The film really goes out of its way to rebut the depiction of Bonnie and Clyde as a modern-day Robin Hood while also pointing out that so many people were truly willing to overlook everything the pair did in the name of spiting the wealthy. In real life, and mostly in the film, Bonnie and Clyde killed at least nine police officers and a handful of civilians. At some shootouts they would fire hundreds of rounds into public areas without consideration of casualties. The film recounts some of their more horrible offenses, like murdering a gas station worker for $4.50 and murdering a family man on his way home to see his kids in order to steal his car. Despite this, women are shown to be dressing like Bonnie and poor folks are more than willing to cover for them. They have massive mobs of rabid fans which the pair even uses to keep law enforcement away from them. As it happened in real life, the pair had 35,000 attendees at their funerals, a number that, at the time, was almost unimaginable. Despite being cold-blooded killers, they were worshipped because they hurt the banks. Granted, the banks, too, are given a very negative treatment in the film, which, let’s be honest, is completely justified by the things they were willing to do to people during the 1930s. Even Gault’s home is shown being sold by the bank. However, it’s so horrifying to realize that people genuinely wanted to celebrate these two just because they stood against someone they hated. It’s like backing Jack the Ripper because you don’t like prostitutes.

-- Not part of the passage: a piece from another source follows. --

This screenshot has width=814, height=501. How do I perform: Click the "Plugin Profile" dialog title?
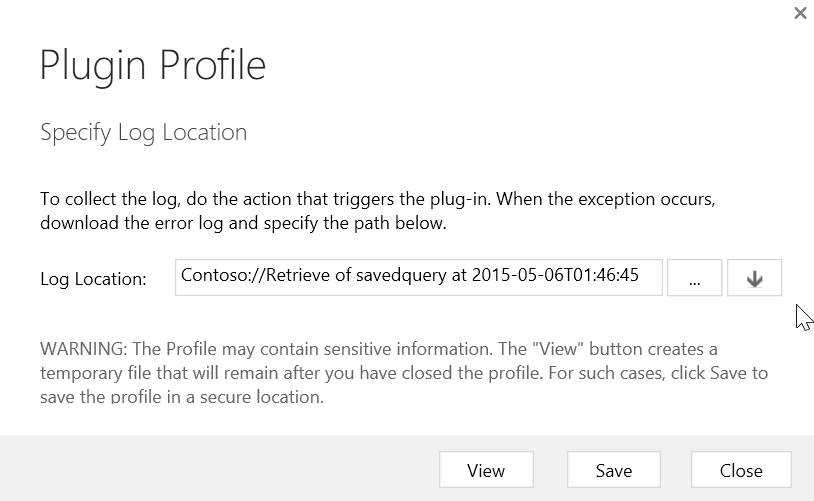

This film really is interesting, because it presents the two leads as the opposite of the pair who they’re fighting against. Hamer and Gault might both be there for different reasons, at least at first, but neither of them is looking for fame, mostly because they had it in the past and found that the things they were known for were distasteful in the long run. While they both lived and died in relative obscurity compared to the two people they ended up killing, they’re more deserving of acclaim than Bonnie and Clyde, particularly for acknowledging their bad deeds. Ultimately, the ending of the film stands in opposition to the romanticized claims of the Warren Beatty and Faye Dunaway film.
I fully recommend watching it after watching the 1967 Bonnie and Clyde to get the full effect.